(Data extract)
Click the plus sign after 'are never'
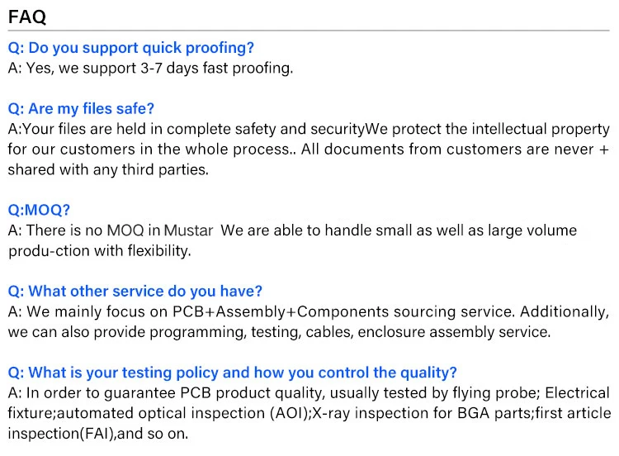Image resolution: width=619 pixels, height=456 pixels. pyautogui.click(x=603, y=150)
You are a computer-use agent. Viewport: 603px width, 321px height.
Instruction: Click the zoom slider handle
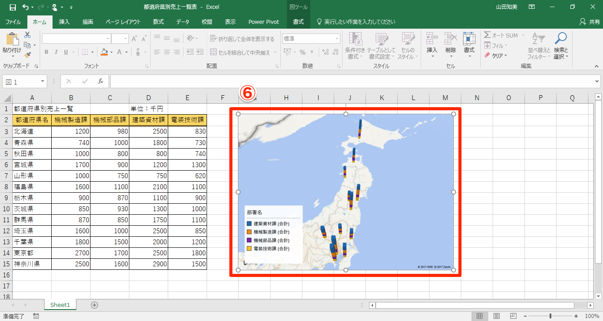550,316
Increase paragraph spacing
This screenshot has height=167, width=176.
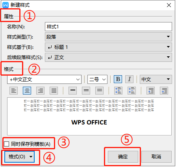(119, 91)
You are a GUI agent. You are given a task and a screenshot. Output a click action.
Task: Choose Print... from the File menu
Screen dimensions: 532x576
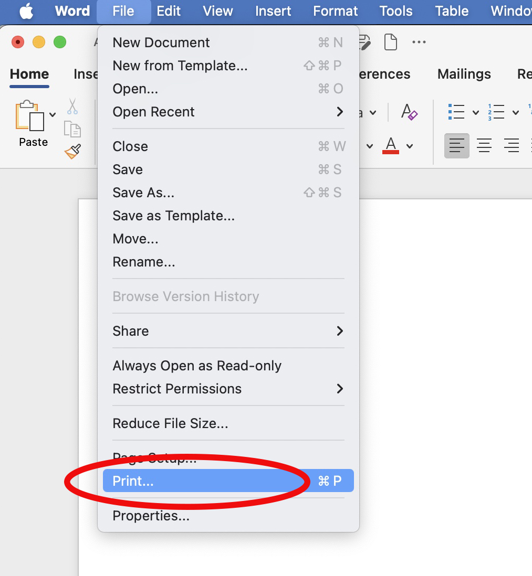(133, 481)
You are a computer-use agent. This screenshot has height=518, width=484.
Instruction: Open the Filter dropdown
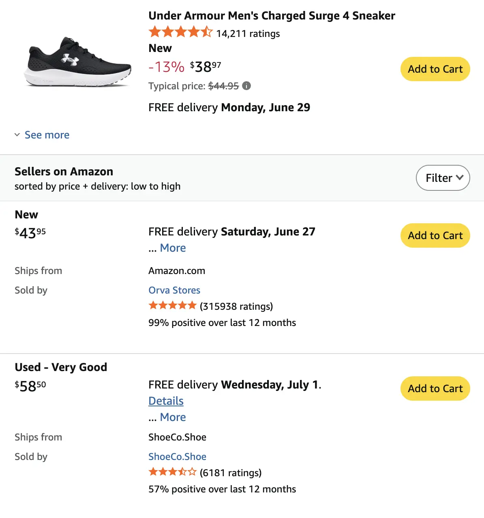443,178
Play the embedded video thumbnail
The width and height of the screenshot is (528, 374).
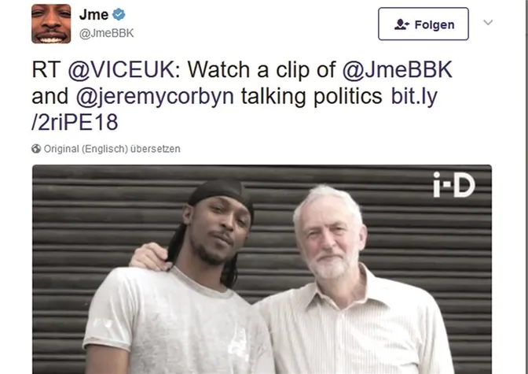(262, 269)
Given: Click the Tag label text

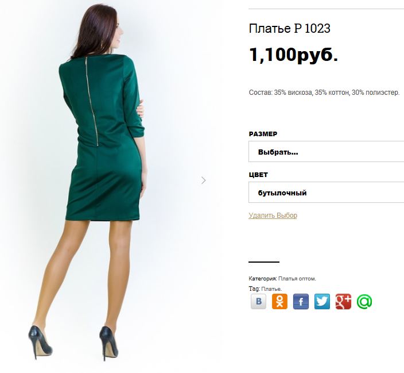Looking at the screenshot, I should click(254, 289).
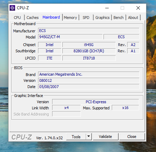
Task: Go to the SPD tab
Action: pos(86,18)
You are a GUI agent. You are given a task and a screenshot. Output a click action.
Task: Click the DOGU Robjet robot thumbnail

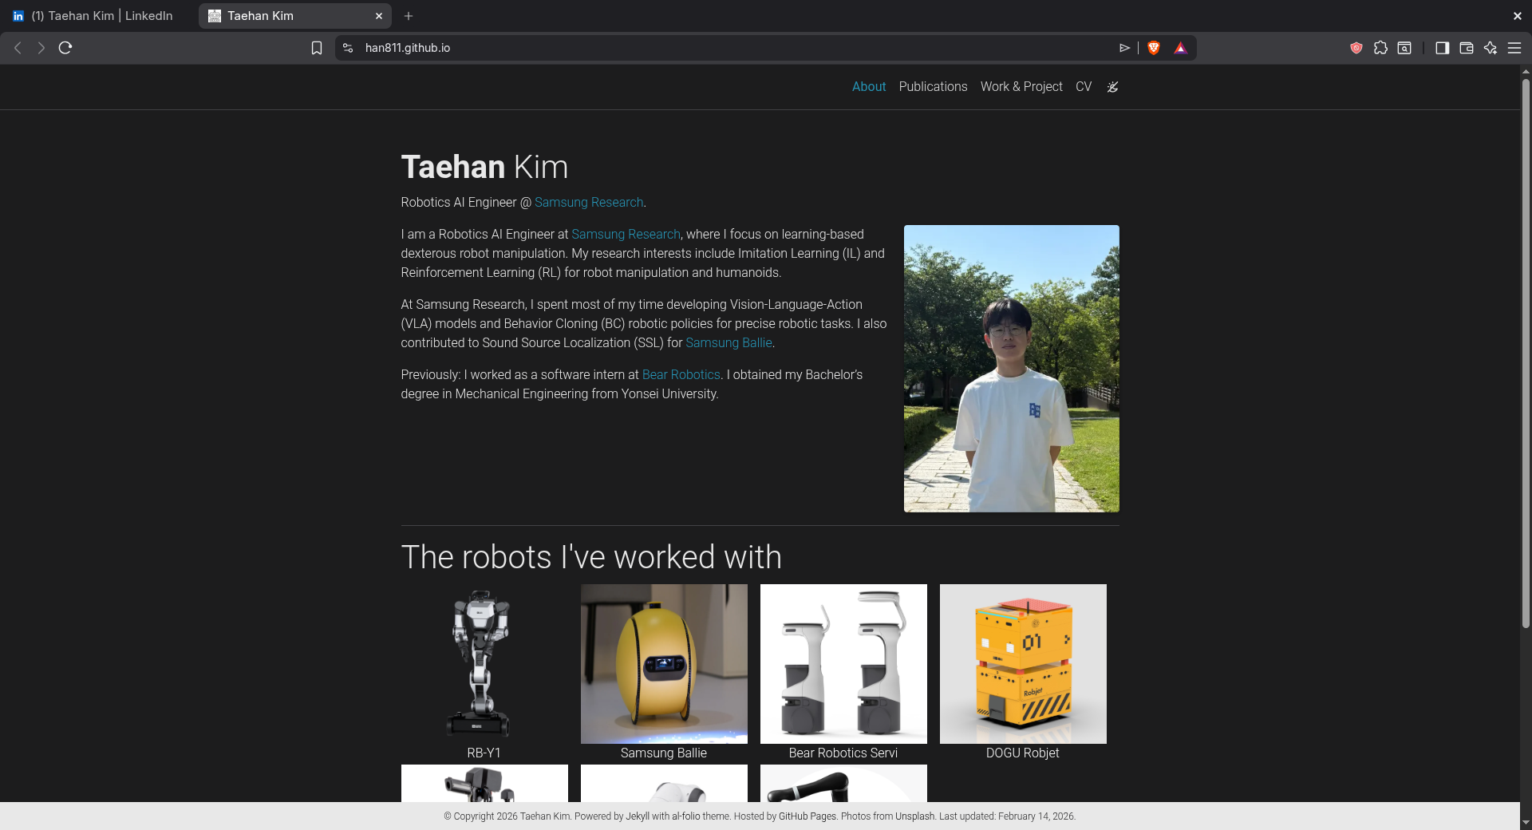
(End Data extract)
▶ Problem
In your reply, please set down exactly the lines from the one containing "Given: Click the Tag label text" through the end of the records, with the pictures left out.

▶ Written reply
Given: Click the Tag label text

Looking at the screenshot, I should click(254, 289).
Task: Go to the SPD tab
Action: pos(86,18)
You are a GUI agent. You are given a task and a screenshot. Output a click action.
Task: Click the DOGU Robjet robot thumbnail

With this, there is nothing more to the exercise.